• **Task instructions**
Your answer should be every line of the entries that has the string "NOTE" in it.

[Dataset entries]
+===+
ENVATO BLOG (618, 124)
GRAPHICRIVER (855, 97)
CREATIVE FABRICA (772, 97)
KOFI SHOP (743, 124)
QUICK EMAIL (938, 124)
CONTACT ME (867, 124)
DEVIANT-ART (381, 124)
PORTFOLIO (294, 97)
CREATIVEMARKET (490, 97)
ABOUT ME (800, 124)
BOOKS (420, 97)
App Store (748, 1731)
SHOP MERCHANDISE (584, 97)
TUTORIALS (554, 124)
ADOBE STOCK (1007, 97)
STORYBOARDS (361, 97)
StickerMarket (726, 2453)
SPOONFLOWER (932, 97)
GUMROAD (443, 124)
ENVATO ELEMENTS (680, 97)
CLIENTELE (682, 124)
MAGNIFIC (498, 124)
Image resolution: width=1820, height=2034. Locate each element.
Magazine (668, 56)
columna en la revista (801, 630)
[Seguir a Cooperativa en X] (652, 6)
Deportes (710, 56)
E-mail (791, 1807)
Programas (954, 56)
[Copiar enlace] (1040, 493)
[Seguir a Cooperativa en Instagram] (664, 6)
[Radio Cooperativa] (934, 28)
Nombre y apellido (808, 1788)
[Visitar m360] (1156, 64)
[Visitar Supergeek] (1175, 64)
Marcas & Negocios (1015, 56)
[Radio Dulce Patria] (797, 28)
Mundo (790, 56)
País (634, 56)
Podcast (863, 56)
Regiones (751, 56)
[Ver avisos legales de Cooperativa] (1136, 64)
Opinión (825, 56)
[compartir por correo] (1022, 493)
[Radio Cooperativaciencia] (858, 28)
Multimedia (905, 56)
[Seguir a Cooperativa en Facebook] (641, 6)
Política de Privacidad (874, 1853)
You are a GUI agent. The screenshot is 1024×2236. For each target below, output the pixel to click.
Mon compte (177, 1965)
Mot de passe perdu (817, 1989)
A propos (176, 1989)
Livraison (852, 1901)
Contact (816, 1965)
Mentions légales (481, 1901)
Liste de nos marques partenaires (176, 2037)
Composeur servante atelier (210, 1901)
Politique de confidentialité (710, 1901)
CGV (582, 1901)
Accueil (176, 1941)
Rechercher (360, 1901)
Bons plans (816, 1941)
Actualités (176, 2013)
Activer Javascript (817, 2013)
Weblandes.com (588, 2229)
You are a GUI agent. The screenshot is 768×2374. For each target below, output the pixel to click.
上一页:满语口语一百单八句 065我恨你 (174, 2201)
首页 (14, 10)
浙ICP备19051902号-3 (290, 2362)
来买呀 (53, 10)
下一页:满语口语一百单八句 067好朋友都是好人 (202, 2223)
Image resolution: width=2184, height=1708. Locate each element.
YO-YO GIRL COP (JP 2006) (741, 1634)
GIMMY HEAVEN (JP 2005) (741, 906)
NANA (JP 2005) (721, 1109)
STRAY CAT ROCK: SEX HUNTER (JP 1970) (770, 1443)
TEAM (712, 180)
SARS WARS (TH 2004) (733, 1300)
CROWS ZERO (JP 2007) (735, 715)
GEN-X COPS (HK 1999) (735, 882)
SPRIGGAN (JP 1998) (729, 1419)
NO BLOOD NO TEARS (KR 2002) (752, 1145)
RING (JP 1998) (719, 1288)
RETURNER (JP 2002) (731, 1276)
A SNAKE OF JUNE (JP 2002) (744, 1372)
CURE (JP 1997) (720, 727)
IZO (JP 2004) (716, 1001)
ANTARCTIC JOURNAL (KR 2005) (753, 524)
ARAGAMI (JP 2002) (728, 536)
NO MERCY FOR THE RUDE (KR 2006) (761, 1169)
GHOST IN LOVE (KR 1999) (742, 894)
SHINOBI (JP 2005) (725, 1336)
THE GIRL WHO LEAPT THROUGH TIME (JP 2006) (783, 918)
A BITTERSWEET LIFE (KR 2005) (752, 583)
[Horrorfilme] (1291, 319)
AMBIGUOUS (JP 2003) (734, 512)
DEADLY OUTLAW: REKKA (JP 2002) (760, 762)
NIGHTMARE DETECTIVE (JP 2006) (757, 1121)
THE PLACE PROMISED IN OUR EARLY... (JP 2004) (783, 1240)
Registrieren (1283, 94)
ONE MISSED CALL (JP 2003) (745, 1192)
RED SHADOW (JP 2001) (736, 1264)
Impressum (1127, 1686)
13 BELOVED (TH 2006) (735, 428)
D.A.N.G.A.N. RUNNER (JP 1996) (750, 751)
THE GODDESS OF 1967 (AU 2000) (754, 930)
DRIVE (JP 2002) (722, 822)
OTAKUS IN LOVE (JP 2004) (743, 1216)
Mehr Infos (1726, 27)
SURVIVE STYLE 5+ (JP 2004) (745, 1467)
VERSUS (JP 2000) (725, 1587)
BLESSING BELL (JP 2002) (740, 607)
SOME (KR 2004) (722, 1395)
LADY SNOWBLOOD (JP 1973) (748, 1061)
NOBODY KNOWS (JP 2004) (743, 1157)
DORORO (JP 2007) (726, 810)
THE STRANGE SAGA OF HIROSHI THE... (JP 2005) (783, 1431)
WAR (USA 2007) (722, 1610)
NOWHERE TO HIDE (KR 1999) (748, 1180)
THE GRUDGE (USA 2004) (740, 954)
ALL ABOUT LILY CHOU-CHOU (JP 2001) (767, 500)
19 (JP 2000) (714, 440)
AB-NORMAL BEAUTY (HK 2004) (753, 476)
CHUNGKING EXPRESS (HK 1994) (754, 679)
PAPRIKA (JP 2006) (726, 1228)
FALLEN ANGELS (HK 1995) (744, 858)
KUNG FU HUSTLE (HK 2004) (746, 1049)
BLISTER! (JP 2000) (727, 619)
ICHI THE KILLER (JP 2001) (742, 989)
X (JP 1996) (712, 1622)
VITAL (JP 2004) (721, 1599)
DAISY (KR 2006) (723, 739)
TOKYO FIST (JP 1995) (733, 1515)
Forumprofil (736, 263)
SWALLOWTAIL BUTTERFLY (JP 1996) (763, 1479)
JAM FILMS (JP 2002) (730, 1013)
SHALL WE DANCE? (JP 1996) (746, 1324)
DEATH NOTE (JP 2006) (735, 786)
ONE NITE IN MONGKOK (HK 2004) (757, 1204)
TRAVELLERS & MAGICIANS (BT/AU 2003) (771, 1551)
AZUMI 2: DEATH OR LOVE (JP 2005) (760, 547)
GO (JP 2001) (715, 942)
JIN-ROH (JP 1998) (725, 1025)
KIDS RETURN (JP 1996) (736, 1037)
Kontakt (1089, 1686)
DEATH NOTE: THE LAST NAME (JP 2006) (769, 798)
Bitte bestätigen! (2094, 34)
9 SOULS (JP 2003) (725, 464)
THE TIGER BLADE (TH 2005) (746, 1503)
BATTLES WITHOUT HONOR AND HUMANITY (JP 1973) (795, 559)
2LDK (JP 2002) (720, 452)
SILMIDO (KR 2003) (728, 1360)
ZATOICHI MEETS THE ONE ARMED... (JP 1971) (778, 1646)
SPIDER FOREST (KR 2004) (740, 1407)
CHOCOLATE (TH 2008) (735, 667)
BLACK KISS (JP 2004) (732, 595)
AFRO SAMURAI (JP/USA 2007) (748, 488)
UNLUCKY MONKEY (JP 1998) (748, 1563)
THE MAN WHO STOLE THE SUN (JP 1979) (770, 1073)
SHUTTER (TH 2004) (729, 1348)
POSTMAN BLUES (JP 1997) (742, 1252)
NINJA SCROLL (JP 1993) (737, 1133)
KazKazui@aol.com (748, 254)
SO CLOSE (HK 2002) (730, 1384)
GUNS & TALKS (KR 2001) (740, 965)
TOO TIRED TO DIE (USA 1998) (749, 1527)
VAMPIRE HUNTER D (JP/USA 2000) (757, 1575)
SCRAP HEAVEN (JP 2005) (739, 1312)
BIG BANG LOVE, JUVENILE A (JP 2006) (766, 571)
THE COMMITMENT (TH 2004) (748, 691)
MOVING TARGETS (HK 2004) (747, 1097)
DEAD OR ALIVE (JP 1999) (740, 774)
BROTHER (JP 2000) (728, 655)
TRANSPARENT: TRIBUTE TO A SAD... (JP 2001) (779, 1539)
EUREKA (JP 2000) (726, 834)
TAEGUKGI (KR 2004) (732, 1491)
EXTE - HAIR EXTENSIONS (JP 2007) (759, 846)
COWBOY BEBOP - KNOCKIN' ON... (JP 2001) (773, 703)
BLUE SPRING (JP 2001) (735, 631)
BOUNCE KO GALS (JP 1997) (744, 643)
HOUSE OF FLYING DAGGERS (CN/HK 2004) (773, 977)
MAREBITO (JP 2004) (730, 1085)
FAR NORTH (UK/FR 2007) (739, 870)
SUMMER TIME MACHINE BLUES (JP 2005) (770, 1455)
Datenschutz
+===+
• **Answer space**
DEATH NOTE (JP 2006) (735, 786)
DEATH NOTE: THE LAST NAME (JP 2006) (769, 798)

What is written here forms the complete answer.